Microsoft si prepara a colmare un'altra lacuna nel suo sistema operativo Windows 11. Secondo le analisi delle versioni preliminari destinate agli sviluppatori, la casa di Redmond sta lavorando per ripristinare la possibilità di personalizzare il menu delle impostazioni rapide, una caratteristica che era disponibile nativamente in Windows 10 ma che misteriosamente era scomparsa con il lancio della nuova versione nel 2021.

La scoperta proviene dall'esame della build 26300.7965 del programma Windows Insider, dove sono stati individuati i primi indizi di questa funzionalità nascosta. Nelle impostazioni relative al risparmio energetico è comparsa un'opzione denominata "Modifica impostazioni rapide", corredata da un'icona che raffigura un elemento con una linea che lo attraversa, simbolo visivo dell'azione di rimozione. Attualmente il meccanismo non è ancora completamente funzionante, ma la sua presenza nelle interfacce di test suggerisce che Microsoft è ormai prossima al rilascio.

Il menu delle impostazioni rapide di Windows 11, accessibile cliccando l'angolo in basso a destra della barra delle applicazioni, consente di accedere rapidamente a funzioni come Wi-Fi, Bluetooth, modalità aereo e controlli energetici. Al momento gli utenti possono solo riarrangiare l'ordine di queste scorciatoie, senza possibilità di eliminarle dalla vista, creando un'interfaccia potenzialmente ingombra e poco adattabile alle necessità individuali.

Questa notizia alimenta una considerazione ricorrente tra gli appassionati di Windows: in che misura Microsoft meriti riconoscimento per il recupero di funzionalità che essa stessa aveva deliberatamente rimosso. Alla presentazione nel 2021, Windows 11 era stato propagandato come un salto generazionale rispetto al predecessore, eppure diversi elementi dell'esperienza d'uso risultarono semplificati o assenti, provocando un'ondata di critiche dalla comunità globale degli utenti. L'azienda ha successivamente ammesso pubblicamente l'esistenza di questi "problemi critici" e ha promesso interventi graduali.

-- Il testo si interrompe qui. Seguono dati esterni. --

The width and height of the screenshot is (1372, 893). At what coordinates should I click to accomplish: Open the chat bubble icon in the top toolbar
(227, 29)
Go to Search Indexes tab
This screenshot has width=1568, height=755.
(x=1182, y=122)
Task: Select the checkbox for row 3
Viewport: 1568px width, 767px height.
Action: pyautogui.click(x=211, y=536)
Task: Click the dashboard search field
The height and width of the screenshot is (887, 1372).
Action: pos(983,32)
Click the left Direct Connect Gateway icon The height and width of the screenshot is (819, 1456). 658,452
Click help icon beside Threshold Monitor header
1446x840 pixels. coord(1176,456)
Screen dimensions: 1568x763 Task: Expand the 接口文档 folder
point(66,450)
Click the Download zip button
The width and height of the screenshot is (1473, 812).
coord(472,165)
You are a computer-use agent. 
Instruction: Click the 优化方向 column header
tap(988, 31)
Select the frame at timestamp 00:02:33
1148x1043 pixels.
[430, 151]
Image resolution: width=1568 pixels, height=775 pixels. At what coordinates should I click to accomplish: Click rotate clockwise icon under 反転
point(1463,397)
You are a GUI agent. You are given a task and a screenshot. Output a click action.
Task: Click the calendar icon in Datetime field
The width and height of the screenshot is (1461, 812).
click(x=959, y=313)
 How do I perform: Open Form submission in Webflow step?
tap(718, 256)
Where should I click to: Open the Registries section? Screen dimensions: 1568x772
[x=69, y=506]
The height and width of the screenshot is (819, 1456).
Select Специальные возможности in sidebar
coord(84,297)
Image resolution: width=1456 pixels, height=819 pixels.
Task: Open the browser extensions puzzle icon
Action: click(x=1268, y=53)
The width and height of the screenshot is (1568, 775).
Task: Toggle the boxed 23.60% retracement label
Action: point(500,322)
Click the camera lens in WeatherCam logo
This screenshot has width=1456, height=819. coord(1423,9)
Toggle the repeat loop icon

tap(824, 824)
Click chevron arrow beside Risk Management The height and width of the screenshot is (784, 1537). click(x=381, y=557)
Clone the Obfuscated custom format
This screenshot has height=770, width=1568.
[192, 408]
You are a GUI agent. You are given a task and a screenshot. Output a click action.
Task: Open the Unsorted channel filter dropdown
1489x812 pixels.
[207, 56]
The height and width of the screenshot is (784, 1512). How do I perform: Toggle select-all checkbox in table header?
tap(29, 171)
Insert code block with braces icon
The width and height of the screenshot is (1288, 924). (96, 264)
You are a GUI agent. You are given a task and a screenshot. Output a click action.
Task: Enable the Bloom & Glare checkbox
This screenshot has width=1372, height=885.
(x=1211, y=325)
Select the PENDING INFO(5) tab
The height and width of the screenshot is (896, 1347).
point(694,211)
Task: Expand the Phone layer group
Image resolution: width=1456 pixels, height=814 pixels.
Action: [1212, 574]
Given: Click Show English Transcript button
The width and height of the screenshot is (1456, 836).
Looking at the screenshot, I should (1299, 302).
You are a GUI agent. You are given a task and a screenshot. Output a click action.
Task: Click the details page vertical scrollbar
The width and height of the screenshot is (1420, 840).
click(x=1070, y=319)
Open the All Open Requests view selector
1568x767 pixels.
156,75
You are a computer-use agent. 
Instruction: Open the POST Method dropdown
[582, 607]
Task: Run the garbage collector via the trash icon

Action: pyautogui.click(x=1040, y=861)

Tuttavia non tutti i miglioramenti procedono al medesimo ritmo. La funzione che integra un'anteprima del calendario direttamente nella barra delle applicazioni, ad esempio, ha registrato slittamenti significativi nel percorso verso il rilascio pubblico stabile. Questo scenario dimostra come Microsoft sta affrontando una lenta opera di restauro delle funzionalità perse, procedimento che probabilmente continuerà negli aggiornamenti venturi.